---------- VORLIEGENDER TEXT

Auch in dieser Phase des Kriegs hielt der Trend hoher russischer Verluste an. Mitte Mai meldete das britische Verteidigungsministerium, Russland habe etwa ein Drittel der ursprünglich eingesetzten Kampftruppen verloren: „Russia has now likely suffered losses of one third of the ground combat force it committed in February.“[74] Nach Einschätzung der Briten hat der ausbleibende Erfolg auf dem Schlachtfeld zu einem Vertrauensverlust innerhalb der russischen Führung geführt. Infolgedessen sei es zu Entlassungen hoher Offiziere gekommen, so des Kommandeurs der 1. Gardepanzerarmee und des Kommandeurs der Schwarzmeerflotte. Diese Entwicklung habe negative Auswirkungen auf das Führungsverhalten. Die Suche nach Schuldigen lähme den zentralistischen Apparat, verhindere schnelle Entscheidungen und beeinträchtige so den Versuch, die Initiative zu gewinnen.[75]
Zusammenfassend kam es in dieser Phase des Kriegs nicht zu einer wesentlichen Veränderung des Gesamtbilds. Die deutliche Konzentration des russischen Angriffs auf wenige Frontabschnitte ermöglichte zwar Erfolge, diese führten weder zu größeren Geländegewinnen noch zu einem Zusammenbruch der ukrainischen Verteidigung.

--------------------
---------- VORLIEGENDE ANGABEN

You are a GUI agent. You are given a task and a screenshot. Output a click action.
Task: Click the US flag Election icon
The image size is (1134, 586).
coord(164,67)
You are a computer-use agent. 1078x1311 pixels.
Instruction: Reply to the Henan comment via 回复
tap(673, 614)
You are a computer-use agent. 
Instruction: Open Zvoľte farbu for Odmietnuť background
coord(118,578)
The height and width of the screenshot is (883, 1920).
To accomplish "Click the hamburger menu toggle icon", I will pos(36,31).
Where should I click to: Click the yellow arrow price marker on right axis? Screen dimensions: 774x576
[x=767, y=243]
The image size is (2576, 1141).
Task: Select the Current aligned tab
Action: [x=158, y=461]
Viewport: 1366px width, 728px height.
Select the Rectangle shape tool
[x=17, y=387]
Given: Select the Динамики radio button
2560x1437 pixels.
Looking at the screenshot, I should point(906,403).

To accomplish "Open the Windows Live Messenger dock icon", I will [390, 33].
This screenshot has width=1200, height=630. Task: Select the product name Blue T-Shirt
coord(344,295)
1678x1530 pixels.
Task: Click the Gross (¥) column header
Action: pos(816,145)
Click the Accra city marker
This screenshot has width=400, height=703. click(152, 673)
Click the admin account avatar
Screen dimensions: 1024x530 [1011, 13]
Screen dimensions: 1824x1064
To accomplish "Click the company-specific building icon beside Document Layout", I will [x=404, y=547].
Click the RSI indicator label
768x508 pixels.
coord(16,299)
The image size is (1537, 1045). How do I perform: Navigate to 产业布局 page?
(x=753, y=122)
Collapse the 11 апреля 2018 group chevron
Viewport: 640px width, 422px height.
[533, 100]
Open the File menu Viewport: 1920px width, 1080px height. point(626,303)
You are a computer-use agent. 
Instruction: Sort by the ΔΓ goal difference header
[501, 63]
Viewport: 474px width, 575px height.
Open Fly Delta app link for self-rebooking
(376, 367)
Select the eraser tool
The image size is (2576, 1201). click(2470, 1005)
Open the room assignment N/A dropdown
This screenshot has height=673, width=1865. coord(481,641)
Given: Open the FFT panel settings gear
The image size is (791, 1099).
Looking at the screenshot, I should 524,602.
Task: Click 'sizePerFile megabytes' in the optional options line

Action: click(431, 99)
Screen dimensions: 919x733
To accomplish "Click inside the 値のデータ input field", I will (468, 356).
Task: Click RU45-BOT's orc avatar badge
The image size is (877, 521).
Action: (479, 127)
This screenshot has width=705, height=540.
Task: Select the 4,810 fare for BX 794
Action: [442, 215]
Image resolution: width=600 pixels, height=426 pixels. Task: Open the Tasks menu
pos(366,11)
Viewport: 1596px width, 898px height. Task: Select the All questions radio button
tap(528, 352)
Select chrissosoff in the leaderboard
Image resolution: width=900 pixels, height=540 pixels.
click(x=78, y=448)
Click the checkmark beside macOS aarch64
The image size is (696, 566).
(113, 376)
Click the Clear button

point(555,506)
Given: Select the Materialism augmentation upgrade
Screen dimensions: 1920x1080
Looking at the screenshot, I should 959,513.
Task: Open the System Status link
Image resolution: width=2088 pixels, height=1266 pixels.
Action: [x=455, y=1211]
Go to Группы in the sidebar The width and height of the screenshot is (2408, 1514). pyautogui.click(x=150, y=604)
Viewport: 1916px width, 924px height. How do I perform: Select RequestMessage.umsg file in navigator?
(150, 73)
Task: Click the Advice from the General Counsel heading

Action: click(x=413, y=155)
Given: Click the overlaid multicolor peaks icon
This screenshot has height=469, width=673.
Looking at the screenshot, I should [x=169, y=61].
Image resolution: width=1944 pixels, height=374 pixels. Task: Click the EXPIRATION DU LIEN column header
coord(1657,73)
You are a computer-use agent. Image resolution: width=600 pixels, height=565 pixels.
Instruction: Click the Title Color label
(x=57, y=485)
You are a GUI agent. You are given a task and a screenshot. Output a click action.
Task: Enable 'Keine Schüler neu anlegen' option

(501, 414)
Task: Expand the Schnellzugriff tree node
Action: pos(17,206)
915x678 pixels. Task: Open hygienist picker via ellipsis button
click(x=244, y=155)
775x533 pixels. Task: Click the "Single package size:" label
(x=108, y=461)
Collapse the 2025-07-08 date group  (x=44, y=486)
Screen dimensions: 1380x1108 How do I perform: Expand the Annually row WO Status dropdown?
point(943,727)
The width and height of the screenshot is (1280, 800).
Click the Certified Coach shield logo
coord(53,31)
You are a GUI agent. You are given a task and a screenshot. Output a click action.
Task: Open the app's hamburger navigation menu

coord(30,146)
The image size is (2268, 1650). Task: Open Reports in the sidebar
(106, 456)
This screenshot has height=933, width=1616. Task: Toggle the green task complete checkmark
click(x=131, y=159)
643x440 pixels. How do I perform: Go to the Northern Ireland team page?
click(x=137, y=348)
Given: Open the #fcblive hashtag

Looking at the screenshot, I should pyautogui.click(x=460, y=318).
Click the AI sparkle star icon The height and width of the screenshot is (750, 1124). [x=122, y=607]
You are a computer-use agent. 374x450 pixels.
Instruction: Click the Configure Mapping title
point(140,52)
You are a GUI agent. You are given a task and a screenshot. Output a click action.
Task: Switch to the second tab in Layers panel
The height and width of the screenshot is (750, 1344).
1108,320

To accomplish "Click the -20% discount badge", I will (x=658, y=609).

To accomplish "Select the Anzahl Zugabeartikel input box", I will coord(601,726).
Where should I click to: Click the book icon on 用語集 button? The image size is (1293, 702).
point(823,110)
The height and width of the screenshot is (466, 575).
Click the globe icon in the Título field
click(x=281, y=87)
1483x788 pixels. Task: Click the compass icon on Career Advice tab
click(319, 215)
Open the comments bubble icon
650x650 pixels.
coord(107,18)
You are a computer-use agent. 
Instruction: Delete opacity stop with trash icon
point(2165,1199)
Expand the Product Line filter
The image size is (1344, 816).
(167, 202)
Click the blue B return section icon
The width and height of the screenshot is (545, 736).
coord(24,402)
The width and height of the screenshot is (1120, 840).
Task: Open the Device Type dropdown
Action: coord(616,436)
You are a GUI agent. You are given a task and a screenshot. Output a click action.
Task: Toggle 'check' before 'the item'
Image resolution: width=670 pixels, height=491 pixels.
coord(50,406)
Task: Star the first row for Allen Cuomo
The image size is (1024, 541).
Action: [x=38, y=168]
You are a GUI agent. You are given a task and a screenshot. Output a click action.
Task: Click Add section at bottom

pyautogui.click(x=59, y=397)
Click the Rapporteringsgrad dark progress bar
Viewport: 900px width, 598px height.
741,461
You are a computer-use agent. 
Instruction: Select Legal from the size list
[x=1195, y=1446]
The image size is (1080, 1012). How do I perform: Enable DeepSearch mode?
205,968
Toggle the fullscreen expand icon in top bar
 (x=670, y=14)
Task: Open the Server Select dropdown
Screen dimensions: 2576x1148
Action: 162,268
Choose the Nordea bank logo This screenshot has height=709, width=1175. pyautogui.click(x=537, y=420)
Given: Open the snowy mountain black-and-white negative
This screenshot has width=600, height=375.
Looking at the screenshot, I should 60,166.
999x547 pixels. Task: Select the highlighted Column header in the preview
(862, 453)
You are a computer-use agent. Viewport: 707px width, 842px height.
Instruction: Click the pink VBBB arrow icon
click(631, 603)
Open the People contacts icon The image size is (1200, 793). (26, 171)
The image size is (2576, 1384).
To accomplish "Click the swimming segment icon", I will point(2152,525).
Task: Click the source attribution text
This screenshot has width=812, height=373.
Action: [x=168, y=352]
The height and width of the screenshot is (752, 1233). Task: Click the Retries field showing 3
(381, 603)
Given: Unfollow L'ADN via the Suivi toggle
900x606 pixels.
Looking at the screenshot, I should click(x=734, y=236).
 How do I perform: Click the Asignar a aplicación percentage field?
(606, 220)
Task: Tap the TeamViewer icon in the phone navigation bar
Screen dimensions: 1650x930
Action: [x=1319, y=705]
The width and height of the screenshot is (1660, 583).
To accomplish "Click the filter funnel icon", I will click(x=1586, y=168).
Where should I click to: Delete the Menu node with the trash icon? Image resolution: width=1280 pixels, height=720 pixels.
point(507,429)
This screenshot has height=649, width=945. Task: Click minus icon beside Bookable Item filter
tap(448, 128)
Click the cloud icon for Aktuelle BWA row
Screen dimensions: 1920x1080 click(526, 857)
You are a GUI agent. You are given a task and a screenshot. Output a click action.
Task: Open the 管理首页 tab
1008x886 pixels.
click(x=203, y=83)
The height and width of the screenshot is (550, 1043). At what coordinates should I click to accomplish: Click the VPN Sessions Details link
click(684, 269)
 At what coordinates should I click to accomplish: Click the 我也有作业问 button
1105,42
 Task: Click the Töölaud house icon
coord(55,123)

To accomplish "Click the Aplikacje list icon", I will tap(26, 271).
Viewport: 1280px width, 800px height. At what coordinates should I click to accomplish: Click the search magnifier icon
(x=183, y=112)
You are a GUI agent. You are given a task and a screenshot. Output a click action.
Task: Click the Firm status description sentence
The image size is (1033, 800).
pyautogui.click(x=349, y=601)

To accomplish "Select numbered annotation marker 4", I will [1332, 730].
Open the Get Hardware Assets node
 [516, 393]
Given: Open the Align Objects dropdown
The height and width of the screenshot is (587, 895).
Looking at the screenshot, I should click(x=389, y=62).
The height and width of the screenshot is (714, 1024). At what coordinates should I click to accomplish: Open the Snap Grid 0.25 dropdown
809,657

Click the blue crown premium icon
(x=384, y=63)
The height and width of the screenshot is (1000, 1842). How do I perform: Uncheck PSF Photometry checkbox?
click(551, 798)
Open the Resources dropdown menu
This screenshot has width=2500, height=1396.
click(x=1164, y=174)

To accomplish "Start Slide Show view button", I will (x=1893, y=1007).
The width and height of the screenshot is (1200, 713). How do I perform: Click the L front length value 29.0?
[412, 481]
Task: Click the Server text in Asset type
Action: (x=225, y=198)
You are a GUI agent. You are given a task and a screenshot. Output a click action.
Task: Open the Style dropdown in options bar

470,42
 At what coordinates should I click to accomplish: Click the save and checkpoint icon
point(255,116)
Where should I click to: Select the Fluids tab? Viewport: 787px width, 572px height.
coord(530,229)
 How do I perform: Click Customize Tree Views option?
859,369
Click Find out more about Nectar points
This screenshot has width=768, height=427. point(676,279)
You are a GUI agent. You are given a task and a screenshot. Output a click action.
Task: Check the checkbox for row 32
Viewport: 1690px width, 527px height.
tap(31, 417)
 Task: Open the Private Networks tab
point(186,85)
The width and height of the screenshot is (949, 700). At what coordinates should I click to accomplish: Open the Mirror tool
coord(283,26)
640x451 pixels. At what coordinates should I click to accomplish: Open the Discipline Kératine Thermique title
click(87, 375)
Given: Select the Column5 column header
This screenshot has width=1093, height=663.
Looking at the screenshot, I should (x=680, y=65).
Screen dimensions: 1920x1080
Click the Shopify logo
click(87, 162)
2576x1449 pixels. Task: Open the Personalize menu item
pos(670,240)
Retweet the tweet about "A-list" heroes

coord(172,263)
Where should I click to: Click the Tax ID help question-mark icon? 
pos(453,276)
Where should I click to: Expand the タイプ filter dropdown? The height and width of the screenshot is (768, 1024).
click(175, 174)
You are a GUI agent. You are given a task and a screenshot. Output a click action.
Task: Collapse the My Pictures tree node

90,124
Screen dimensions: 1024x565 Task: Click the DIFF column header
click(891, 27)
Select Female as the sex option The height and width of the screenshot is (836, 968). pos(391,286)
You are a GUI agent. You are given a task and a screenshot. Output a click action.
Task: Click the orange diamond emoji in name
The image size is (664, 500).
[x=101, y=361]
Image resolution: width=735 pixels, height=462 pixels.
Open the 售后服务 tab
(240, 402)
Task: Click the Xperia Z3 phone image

--------------------

Welche Kommandeure wurden laut dem Text über die russischen Verluste entlassen?

Der Kommandeur der 1. Gardepanzerarmee und der Kommandeur der Schwarzmeerflotte.